_Task to carry out_
Transcribe exactly the lines that fall between the one holding "Image resolution: width=452" and the one holding "This screenshot has height=400, width=726.", inclusive, from the entries below.

_Provided material_
=== Begin Enclosure ===

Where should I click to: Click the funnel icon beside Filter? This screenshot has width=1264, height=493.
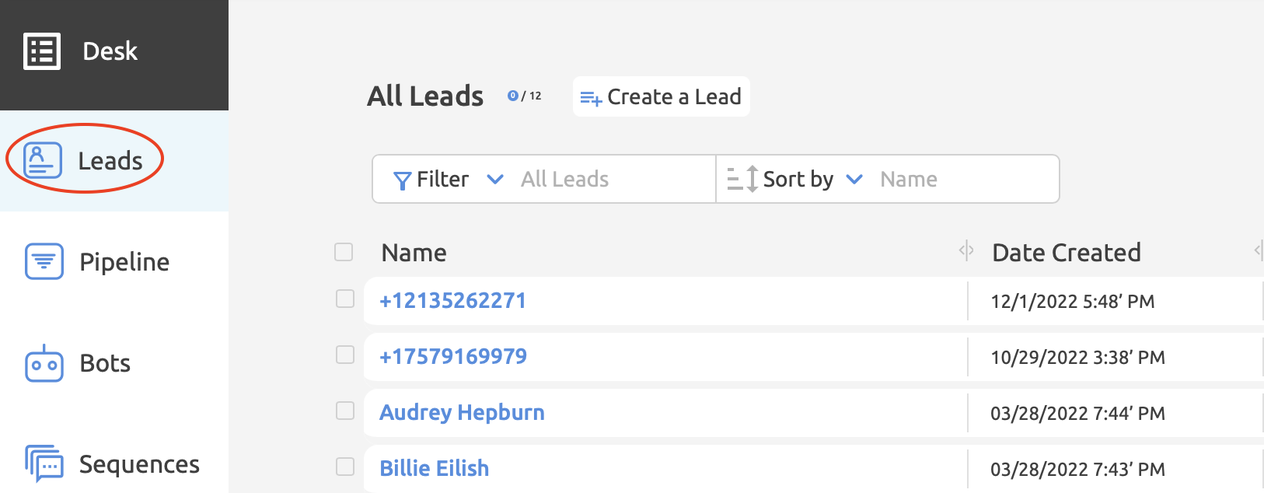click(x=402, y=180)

=== End Enclosure ===
=== Begin Enclosure ===

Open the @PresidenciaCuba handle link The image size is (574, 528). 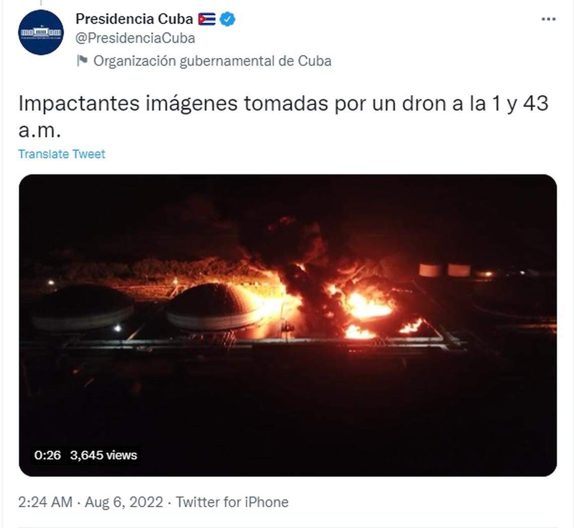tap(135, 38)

=== End Enclosure ===
=== Begin Enclosure ===

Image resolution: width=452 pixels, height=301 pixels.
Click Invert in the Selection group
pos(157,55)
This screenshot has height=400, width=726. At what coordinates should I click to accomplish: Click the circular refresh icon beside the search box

=== End Enclosure ===

_Answer space_
Image resolution: width=452 pixels, height=301 pixels.
Click Invert in the Selection group
pos(157,55)
This screenshot has height=400, width=726. At what coordinates should I click to accomplish: Click the circular refresh icon beside the search box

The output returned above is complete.